10. A silo filtration and anti-collapse gate discharge device according to claim 1, 8, or 9, characterized in that: Material moisture detectors include digital display material moisture detectors or alarm material moisture detectors. Digital display material moisture detectors include a moisture detector and a moisture fraction display. The moisture detector detects water flow velocity, water level, or material humidity. The moisture fraction display shows the water flow velocity, water level, or material humidity value. Alarm material moisture detectors include a moisture detector and a moisture alarm. The moisture alarm and silo pressure alarm are either separate or integrated. When the water flow velocity, water level, or material humidity is abnormal, the moisture alarm sounds, indicating that the moisture in the silo is excessive and may cause silo collapse, requiring immediate action to control the moisture and prevent collapse. Alternatively, it may indicate that the material in the silo is sticking or adhering to the walls, requiring immediate action. It may also indicate that the material humidity in the silo is too high or too low.
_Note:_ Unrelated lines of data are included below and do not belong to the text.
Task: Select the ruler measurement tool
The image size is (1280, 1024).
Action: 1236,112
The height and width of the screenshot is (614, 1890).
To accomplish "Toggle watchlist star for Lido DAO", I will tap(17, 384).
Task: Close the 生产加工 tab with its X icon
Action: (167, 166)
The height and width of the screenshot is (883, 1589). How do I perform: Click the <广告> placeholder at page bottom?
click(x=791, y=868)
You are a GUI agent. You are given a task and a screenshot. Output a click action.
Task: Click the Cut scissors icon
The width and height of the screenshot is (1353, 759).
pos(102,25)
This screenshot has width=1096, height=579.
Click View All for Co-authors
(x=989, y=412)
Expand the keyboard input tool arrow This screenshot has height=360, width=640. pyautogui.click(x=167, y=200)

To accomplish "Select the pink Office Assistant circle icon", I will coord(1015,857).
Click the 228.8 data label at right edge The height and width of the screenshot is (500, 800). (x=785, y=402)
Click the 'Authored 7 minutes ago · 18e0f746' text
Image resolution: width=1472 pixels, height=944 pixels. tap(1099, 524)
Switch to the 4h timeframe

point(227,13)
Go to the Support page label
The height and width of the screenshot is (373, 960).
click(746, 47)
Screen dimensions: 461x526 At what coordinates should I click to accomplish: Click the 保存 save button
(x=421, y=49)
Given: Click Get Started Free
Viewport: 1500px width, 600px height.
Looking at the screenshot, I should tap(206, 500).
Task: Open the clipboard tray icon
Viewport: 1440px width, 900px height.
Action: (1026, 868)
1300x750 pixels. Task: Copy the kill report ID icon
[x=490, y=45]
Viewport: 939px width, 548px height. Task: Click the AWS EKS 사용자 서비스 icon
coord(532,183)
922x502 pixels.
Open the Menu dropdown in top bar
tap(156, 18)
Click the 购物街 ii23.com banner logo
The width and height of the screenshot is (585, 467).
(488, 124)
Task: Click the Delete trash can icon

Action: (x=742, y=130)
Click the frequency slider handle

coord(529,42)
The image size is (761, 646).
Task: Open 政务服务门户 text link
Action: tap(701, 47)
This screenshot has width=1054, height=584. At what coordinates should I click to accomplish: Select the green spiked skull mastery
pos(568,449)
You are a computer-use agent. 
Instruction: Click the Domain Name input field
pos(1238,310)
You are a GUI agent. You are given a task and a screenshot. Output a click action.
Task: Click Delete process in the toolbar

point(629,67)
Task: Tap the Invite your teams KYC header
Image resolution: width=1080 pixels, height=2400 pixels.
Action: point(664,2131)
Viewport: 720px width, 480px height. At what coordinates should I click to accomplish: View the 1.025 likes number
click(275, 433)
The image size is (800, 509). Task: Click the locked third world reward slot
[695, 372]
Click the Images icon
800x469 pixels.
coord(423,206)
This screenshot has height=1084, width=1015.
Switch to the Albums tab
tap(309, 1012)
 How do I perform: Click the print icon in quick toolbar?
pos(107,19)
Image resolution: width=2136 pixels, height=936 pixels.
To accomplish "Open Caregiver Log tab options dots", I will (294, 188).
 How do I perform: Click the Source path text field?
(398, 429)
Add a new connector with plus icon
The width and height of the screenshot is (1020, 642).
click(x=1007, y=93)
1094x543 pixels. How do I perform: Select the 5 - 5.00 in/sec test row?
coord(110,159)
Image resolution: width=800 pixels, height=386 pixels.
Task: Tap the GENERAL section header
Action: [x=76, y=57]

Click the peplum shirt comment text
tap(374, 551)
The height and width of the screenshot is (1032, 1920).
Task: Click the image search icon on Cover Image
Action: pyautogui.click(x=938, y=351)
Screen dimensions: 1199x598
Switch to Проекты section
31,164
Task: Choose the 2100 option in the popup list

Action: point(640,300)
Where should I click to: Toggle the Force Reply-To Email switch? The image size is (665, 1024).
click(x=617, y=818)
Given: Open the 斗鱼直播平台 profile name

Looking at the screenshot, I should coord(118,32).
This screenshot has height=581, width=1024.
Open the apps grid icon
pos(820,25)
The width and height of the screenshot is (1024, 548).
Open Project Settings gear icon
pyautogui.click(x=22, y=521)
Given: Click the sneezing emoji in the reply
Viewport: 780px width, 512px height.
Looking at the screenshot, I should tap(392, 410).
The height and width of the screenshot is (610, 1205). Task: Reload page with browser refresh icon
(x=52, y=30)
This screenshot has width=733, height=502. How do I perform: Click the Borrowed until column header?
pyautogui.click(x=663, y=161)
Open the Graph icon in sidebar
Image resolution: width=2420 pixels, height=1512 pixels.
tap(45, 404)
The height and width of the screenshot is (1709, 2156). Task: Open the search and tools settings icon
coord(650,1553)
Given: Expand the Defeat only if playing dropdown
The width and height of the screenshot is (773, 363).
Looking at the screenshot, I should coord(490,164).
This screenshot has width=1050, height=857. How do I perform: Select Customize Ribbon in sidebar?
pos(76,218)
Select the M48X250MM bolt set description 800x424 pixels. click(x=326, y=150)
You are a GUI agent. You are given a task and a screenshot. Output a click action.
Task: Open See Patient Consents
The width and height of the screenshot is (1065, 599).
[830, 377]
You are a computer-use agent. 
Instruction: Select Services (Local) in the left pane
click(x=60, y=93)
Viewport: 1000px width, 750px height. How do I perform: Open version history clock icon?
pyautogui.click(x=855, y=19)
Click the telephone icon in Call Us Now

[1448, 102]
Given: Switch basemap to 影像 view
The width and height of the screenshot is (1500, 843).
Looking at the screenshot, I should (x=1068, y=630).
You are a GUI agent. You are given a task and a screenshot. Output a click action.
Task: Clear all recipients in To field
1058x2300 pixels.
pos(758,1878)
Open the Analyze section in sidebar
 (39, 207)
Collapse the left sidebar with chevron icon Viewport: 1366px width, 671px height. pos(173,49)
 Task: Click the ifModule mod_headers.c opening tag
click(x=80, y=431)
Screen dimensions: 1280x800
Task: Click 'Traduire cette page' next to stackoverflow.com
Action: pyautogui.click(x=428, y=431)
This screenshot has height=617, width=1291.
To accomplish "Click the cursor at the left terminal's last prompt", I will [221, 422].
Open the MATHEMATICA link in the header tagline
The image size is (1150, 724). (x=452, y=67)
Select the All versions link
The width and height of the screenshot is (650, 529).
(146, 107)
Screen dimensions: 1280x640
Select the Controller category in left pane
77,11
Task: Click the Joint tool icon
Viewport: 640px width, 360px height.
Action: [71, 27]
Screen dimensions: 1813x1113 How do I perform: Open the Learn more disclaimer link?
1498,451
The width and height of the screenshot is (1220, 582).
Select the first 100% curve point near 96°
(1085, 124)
When the material humidity is too high, it indicates that the moisture in the silo is excessive and may cause silo collapse, requiring immediate action to control the moisture and prevent collapse. When the material humidity is too low, it indicates that the material in the silo is sticking or adhering to the walls, requiring immediate action. Timely detection and alarm prompt personnel or the control system to immediately eliminate safety hazards.